Countless companies - and personal fortunes to go along with them - have fallen by the wayside because of stagnation, competition and outright ineptitude; the list of failures is almost endless, but it also includes big names such as Duesenberg, Packard, Triumph and Austin.
But behind all big failures is a grand idea, and grand ideas almost invariably come from grand personalities, and in this issue we have not one but two: Bruce Meyers and John DeLorean, two men who lived and dreamed larger than life. And they, like most other big dreamers in the car industry, should be remembered not for their failings but for their daring.
There's not enough of that today, don't you think? The big corporations may take a chance now and again on some strange design or interesting technology, but they have billions of dollars to fall back on in case an idea doesn't turn out the way they hoped. Plus, they have shareholders to satisfy, people more interested in making a buck than pushing the envelope. No, in this edition of The Air Bag, we are going to celebrate those idealists, inventors and thinkers who dared to make their dreams a reality, and lost.
Where would we be without them? In the early days of the automobile, that's all there was; there was no big corporation to suddenly start building cars. It took guys with guts who tinkered and took chances, mavericks who thought outside of the box and tried to find different ways to do things, and then made them happen. Mercedes, General Motors, Porsche, Toyota - all started off in the proverbial garden shed, and they found great success. But others weren't so fortunate; many, many other companies have folded through the years. In fact, when was the last great car company started that has lasted and flourished? Decades, at least.

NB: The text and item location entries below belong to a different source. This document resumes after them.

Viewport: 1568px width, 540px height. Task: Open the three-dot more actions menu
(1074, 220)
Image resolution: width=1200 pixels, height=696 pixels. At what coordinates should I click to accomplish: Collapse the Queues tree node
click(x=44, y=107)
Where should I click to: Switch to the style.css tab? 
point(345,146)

But the spirit isn't entirely dead; today, we have smaller companies, such as Fisker and Tesla, that have found a modicum of success and, not coincidentally, both are led by larger-than-life characters: Henrik Fisker was a designer for BMW and Aston Martin before branching out on his own and Elon Musk, of Tesla, is a dot-com millionaire who also dabbles in private space flight. What both have is not just talent, but drive, the drive to succeed and take risk. Both men have invested millions of dollars of their own money and found other investors that share their visions; history will tell whether either man will succeed.
In this business, with so many large corporations running the show, it's refreshing to see someone take a risk with something new; usually, it's these people that make the biggest splashes, the most stunning innovations, the most novel technology. They bring excitement to a sometimes staid industry.
To find success, you have to take a risk. For some, the risk of failure is too great to take that next step but, for others, the chance at success is too alluring to avoid. I wish there were more people like that nowadays.